En plus d’être remplie majoritairement par des personnes présumées innocentes du fait que leur culpabilité n’a pas encore été établie par un jugement, la Maison Centrale d’Arrêt de Bamako a aussi désormais la mauvaise réputation d’être un lieu tout simplement déshumanisant, tant les conditions de détention de ses quelque 3000 pensionnaires restent à désirer.
Construite pour 400 personnes, la MCA héberge à ce jour près de 3.000 prisonniers dont 500 seulement sont condamnés. Le reste, 2.500 pensionnaires sont de présumés innocents qui sont en attente d’un jugement.

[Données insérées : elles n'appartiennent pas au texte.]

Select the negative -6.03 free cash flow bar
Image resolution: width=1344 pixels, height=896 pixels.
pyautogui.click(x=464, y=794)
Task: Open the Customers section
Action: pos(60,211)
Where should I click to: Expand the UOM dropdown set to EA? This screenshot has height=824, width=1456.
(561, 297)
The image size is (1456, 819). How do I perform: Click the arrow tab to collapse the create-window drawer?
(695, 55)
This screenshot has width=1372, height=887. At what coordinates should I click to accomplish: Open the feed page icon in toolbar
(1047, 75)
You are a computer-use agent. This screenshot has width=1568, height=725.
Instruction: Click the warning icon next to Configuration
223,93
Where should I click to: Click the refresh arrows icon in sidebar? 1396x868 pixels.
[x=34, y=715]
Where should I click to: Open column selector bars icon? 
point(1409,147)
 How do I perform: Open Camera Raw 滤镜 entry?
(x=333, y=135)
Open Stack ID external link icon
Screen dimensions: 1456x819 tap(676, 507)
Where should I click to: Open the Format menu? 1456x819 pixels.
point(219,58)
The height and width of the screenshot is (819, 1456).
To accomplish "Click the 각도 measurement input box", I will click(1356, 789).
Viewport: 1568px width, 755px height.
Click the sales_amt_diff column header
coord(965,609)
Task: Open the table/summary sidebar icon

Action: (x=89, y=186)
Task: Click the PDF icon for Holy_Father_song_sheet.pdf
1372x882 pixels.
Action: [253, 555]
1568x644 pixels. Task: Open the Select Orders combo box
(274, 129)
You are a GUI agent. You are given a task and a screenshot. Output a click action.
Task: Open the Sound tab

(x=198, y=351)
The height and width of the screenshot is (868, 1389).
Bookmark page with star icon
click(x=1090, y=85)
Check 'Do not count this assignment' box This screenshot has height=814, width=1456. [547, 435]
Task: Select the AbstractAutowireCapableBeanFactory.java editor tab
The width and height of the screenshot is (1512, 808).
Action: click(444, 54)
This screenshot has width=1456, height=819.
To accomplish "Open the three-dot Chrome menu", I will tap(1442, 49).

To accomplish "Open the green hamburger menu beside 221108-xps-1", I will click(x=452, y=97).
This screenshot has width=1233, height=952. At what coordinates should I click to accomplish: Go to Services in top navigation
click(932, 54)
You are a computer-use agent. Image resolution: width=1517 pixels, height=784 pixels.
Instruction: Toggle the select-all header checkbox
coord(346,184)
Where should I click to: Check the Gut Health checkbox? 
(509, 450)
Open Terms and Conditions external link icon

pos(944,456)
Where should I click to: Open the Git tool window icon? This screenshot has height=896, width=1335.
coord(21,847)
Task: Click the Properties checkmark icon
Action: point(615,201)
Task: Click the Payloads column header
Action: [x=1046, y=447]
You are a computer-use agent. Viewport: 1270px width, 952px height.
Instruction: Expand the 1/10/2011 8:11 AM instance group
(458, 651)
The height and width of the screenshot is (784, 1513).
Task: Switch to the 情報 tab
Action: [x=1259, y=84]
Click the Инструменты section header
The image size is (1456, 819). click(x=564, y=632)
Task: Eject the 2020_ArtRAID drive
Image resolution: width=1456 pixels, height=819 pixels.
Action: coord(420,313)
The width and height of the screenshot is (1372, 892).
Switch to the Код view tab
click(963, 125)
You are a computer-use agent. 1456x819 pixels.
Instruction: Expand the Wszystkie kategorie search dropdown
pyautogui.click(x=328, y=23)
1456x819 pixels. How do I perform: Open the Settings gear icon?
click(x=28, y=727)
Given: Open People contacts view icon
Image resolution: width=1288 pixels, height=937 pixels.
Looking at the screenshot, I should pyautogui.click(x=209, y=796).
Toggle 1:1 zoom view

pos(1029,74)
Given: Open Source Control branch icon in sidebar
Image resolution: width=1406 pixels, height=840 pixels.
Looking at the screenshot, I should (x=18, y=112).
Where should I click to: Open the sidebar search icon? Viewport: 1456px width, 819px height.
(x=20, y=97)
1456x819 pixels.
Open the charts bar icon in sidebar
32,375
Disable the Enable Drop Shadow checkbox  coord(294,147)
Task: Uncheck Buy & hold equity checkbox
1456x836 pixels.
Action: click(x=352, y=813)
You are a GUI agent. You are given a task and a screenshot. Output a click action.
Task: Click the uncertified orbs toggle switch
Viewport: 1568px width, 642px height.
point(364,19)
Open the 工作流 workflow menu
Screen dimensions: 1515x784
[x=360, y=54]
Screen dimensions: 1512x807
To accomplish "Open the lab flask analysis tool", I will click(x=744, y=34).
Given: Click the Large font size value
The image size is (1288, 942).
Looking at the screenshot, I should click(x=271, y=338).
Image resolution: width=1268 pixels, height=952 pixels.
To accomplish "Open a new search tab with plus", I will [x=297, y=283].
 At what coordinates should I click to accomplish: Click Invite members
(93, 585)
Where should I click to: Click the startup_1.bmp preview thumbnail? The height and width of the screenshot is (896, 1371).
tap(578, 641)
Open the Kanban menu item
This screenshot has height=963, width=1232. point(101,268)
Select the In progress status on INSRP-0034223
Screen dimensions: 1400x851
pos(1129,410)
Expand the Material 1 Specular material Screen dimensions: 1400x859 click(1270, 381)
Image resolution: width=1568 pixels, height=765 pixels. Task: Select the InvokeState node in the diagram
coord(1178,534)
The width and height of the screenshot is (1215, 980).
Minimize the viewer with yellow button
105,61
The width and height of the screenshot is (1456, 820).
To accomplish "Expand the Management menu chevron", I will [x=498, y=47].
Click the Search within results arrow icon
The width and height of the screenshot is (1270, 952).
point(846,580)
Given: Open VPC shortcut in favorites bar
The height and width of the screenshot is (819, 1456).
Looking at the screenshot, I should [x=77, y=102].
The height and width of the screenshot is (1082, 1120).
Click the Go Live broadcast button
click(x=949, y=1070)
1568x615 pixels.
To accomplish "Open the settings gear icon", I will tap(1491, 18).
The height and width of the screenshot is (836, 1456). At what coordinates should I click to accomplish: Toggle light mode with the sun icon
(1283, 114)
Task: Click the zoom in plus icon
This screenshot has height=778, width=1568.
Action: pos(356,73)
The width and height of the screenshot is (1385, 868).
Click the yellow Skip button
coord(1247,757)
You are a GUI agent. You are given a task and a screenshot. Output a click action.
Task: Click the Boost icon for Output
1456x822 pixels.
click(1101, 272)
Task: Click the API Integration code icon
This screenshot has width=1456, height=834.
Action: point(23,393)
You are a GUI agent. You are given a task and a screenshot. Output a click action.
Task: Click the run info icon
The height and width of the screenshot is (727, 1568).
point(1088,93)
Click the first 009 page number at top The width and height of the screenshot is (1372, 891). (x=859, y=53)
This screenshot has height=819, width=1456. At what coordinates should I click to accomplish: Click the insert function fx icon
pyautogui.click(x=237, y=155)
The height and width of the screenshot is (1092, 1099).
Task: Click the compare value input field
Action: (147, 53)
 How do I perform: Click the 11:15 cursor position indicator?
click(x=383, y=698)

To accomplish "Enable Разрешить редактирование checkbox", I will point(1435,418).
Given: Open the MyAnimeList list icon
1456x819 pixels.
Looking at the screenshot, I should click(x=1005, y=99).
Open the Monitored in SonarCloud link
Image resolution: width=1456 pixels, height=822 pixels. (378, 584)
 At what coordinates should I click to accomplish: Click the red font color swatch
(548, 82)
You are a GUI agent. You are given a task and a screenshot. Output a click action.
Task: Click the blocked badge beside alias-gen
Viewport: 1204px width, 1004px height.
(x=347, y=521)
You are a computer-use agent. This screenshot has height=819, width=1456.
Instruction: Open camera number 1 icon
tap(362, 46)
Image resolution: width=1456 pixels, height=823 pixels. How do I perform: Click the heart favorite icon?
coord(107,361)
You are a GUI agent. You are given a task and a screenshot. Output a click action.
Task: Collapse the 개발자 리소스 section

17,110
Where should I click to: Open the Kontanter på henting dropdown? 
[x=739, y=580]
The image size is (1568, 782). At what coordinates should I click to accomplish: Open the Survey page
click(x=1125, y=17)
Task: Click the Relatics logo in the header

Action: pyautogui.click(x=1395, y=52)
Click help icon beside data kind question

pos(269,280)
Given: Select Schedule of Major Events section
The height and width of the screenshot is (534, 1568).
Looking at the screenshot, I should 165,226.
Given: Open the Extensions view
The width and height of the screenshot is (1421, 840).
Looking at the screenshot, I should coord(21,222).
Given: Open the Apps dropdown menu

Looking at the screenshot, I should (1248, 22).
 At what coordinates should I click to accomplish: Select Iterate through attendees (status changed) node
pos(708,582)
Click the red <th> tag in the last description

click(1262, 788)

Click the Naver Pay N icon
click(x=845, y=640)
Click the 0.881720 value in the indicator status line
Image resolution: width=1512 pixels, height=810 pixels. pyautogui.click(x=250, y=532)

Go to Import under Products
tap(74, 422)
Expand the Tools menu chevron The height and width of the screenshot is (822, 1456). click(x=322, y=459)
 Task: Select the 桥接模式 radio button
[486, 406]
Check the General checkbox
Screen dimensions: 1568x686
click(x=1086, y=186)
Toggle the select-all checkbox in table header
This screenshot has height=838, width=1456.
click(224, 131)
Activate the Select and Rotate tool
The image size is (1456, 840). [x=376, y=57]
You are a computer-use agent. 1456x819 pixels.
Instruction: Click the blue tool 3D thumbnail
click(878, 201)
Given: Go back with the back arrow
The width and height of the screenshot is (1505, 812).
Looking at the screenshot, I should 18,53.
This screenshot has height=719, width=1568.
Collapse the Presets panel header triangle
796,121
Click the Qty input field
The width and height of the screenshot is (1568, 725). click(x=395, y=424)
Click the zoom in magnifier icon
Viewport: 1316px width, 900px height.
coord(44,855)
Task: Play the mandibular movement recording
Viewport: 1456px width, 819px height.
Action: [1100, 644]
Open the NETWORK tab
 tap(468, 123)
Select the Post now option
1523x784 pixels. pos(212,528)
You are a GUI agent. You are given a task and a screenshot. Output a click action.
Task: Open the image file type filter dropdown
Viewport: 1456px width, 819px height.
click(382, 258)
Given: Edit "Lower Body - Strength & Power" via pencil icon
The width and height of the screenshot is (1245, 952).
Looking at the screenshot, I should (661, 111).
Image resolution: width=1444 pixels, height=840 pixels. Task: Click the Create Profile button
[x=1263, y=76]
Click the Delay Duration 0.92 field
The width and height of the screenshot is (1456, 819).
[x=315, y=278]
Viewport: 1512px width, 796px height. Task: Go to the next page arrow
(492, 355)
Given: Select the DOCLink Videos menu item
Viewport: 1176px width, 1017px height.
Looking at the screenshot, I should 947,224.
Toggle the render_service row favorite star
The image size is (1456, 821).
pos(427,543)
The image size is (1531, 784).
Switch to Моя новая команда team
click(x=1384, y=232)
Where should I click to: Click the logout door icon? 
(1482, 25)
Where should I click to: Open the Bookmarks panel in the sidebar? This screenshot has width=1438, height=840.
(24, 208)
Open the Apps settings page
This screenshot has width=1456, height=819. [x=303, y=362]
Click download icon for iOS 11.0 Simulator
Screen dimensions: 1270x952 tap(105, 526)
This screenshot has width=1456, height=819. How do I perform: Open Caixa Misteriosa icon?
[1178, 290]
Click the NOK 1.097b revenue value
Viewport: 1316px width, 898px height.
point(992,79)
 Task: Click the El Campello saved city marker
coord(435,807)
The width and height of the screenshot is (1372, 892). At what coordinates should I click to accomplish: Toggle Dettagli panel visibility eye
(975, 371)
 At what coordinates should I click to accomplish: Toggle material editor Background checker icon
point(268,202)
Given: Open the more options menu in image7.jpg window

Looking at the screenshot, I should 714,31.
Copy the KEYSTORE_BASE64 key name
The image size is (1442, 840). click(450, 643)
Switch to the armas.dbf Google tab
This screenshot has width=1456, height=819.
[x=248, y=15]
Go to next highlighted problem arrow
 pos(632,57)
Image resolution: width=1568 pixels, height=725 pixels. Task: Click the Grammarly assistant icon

Selon le journaliste, Seydou Oumar Traoré, ils sont aussi nombreux parmi ceux qui n’ont jamais visité un juge et cela, malgré la durée de leur détention qui remonte pour certains à plusieurs années. Le visiteur de la Maison Centrale d’Arrêt de Bamako décrit une situation dramatique dans ce lieu, qui a pour vocation certes, punir, corriger et détruire. « Des détenus provisoires dans le couloir de la mort ! La situation que vivent actuellement les détenus de la Maison Centrale d’Arrêt de Bamako dépasse les limites du tolérable humain. Des prisonniers non encore jugés (donc présumés innocents) sont entassés dans des cellules et dans les conditions de détention où on n’aurait même pas osé garder des animaux. Ils sont pour la plupart en attente de jugement. La prison centrale de Bamako, au lieu de devenir un centre de redressement social et de rééducation, est devenue un couloir de la mort par son effectif sans cesse croissant. Et cela n’indigne personne, ni les autorités judiciaires, ni les politiques, ni les défenseurs des droits de l’homme ! », dénonce notre confrère.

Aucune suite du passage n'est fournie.